▶ THE TASK
Rewrite the lines below as a numbered list, skipping blank lines and leaving out the pictures.

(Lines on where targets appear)
****************************************

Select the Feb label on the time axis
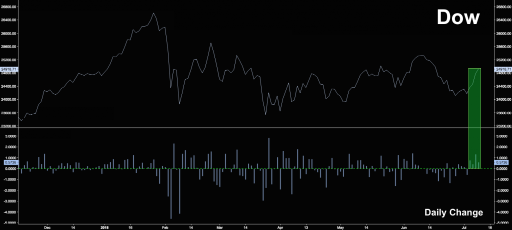This screenshot has height=230, width=512. click(166, 226)
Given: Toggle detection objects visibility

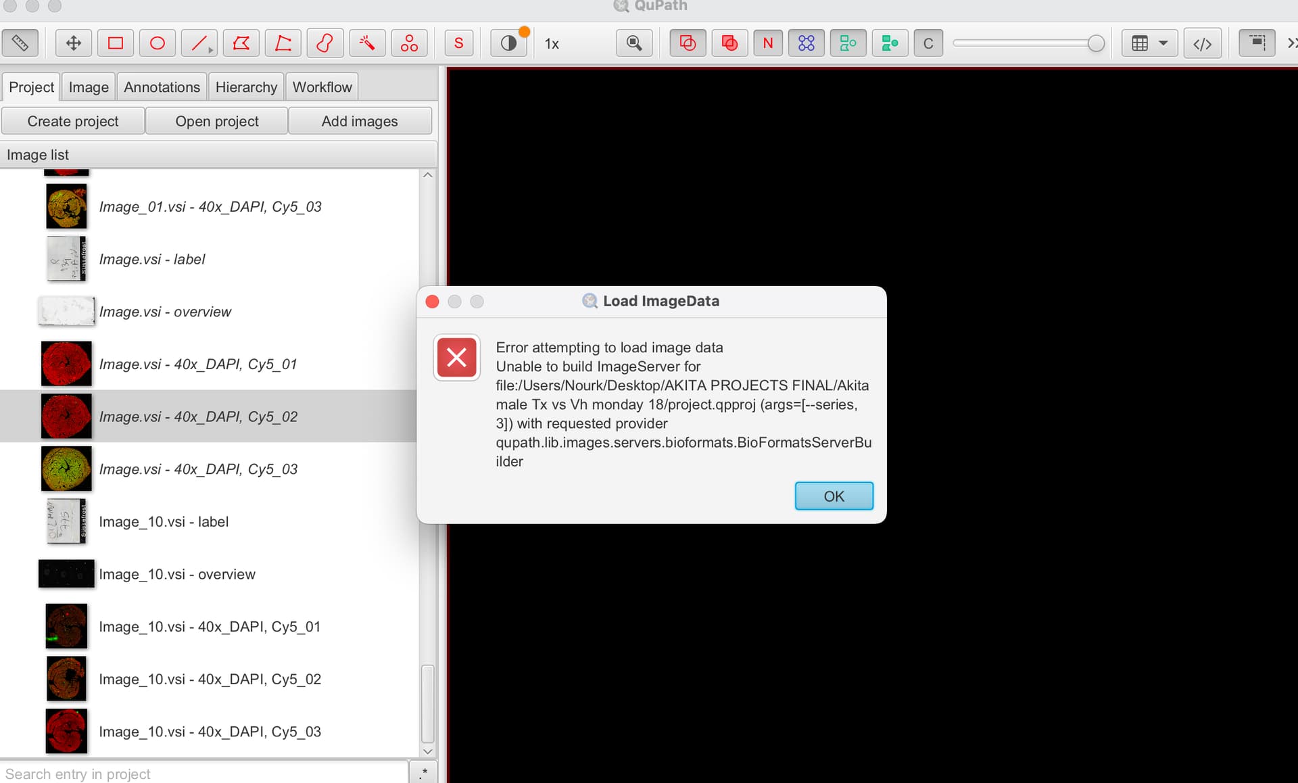Looking at the screenshot, I should 848,43.
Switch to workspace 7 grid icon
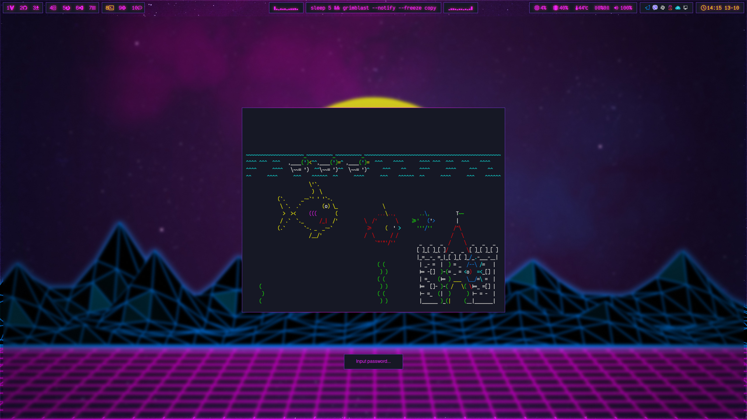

****************************************

▶ SOLVED EXERCISE
1. Select the Feb label on the time axis
2. This screenshot has height=230, width=512. click(166, 226)
3. Given: Toggle detection objects visibility
4. Looking at the screenshot, I should 848,43.
5. Switch to workspace 7 grid icon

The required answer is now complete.